----- Exercise data -----

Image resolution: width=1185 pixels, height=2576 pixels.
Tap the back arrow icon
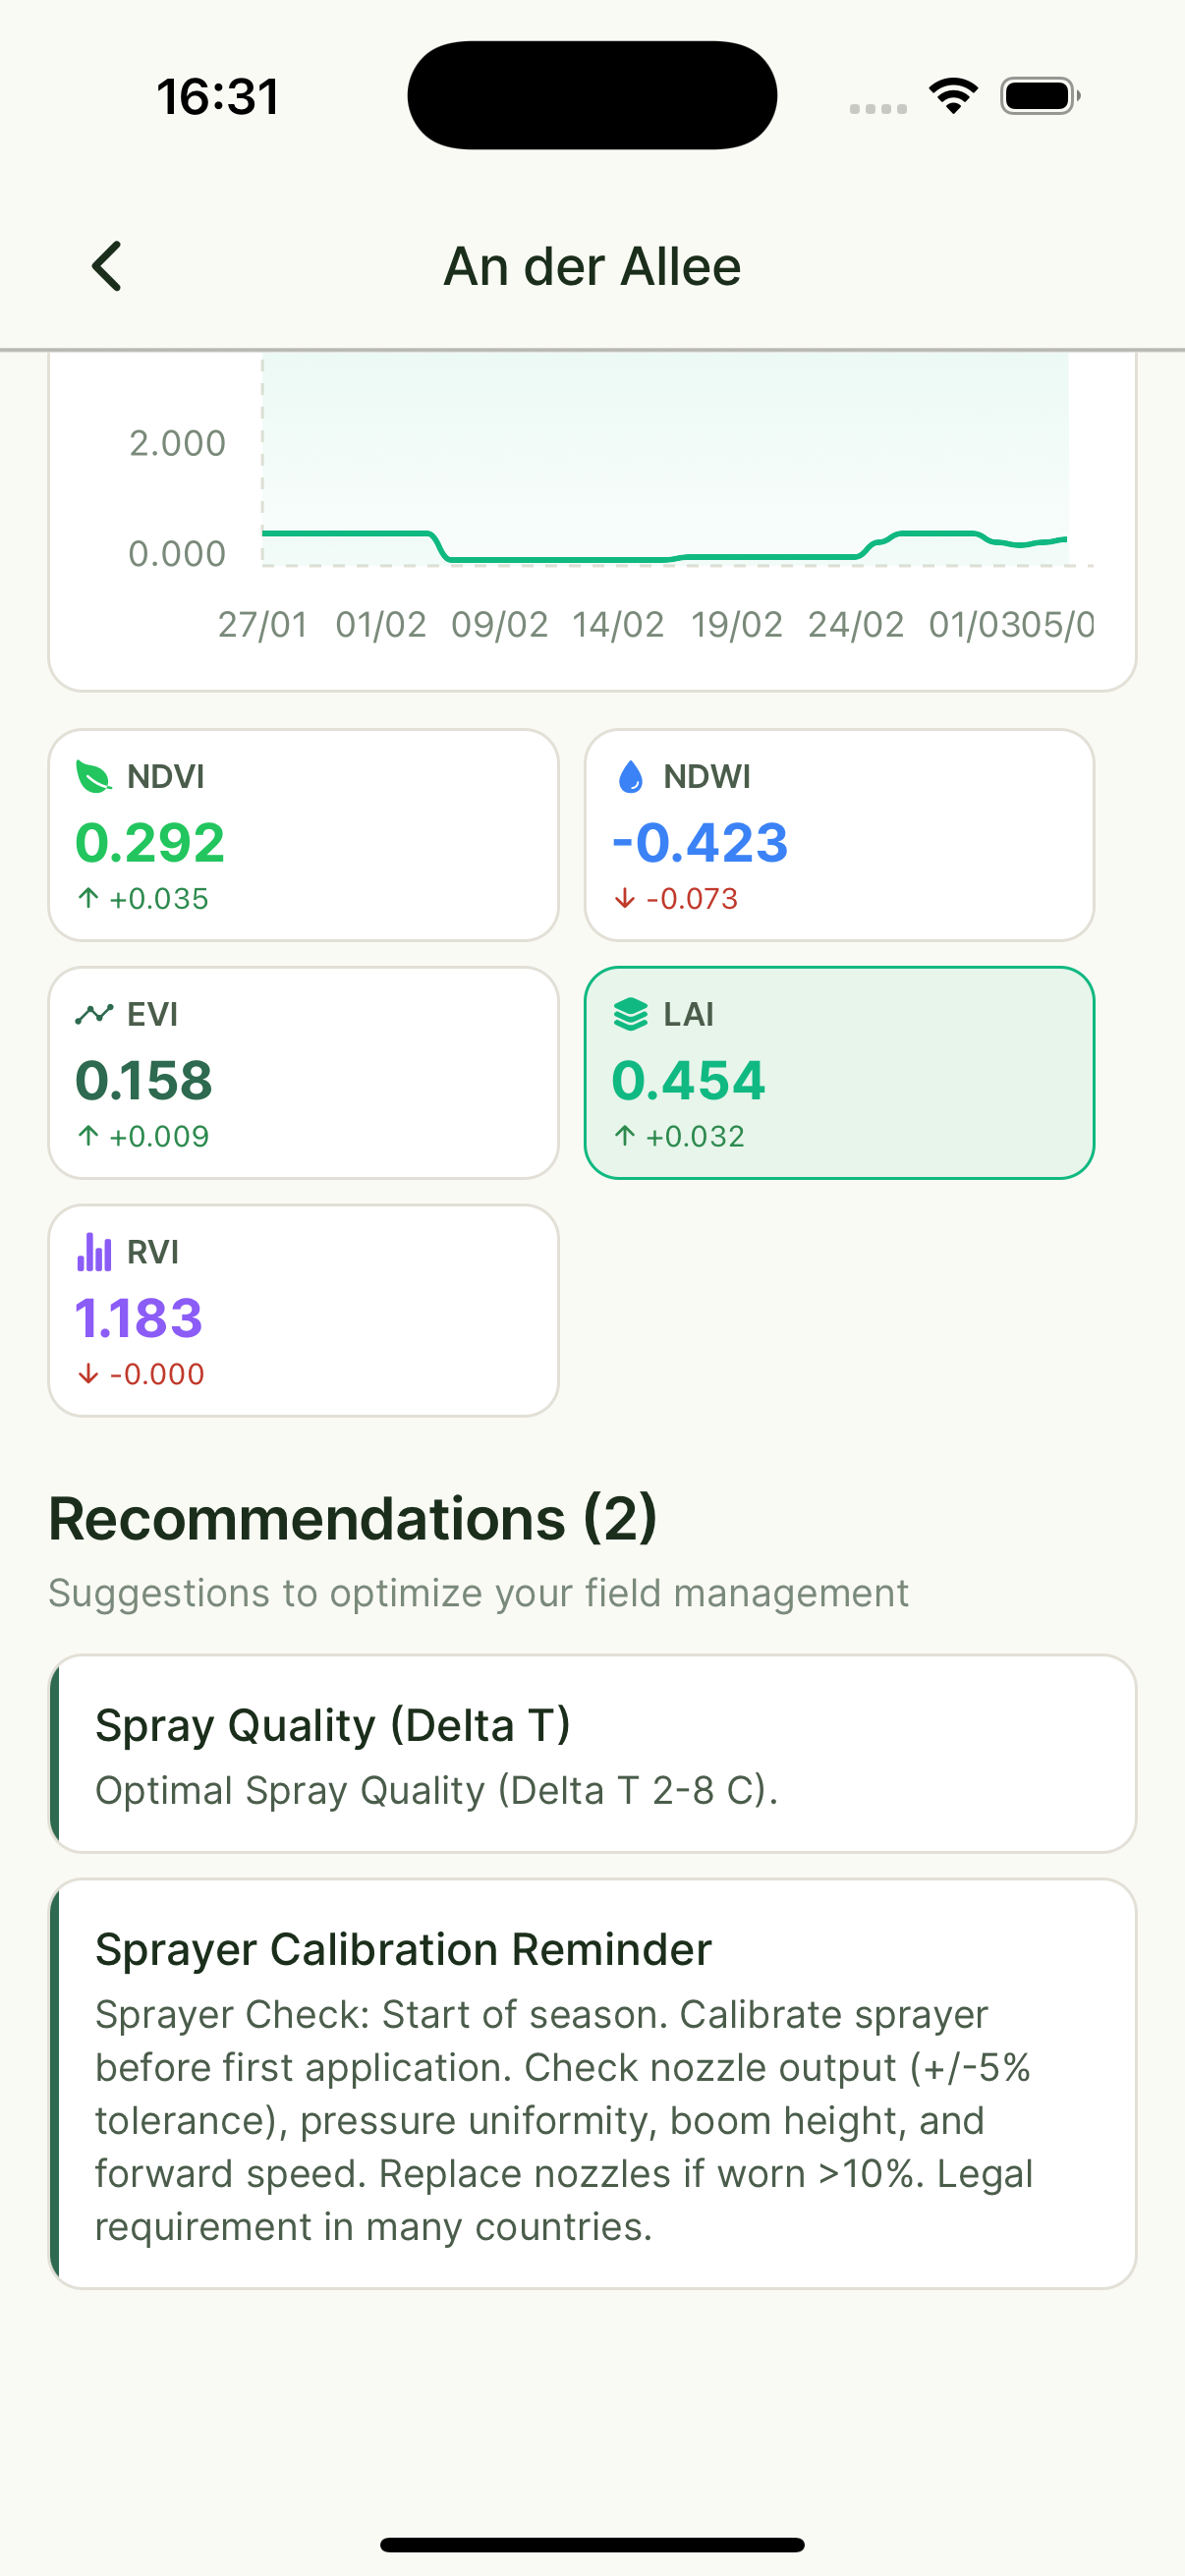(x=107, y=266)
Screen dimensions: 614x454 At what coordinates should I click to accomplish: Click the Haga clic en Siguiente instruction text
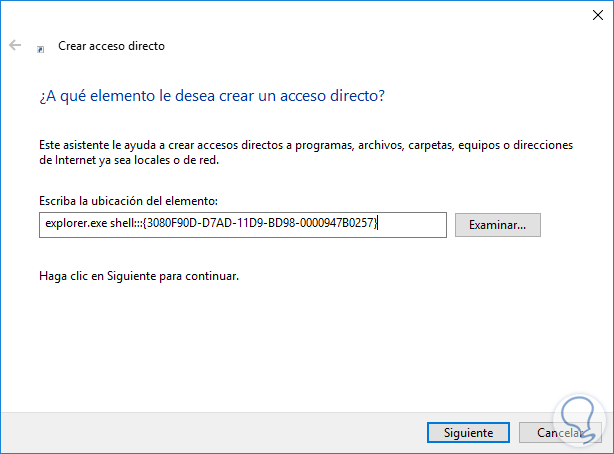coord(139,274)
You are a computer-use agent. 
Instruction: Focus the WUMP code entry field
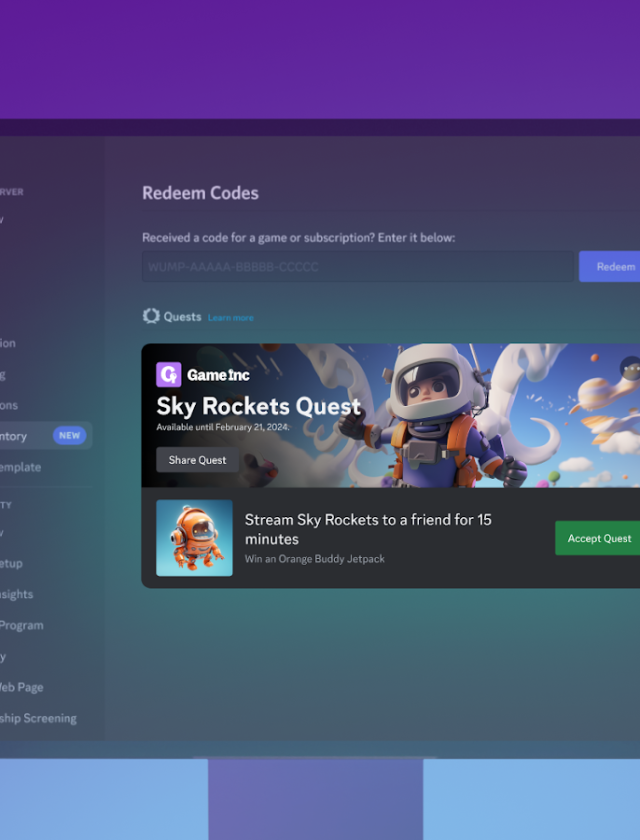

-----

Copy the text of every row above word for word, leaving out the pictures.

▸ Response for this exercise:
Image resolution: width=1185 pixels, height=2576 pixels.
Tap the back arrow icon
(x=107, y=266)
Screen dimensions: 614x454 At what coordinates should I click to accomplish: Click the Haga clic en Siguiente instruction text
coord(139,274)
You are a computer-use agent. 
Instruction: Focus the WUMP code entry field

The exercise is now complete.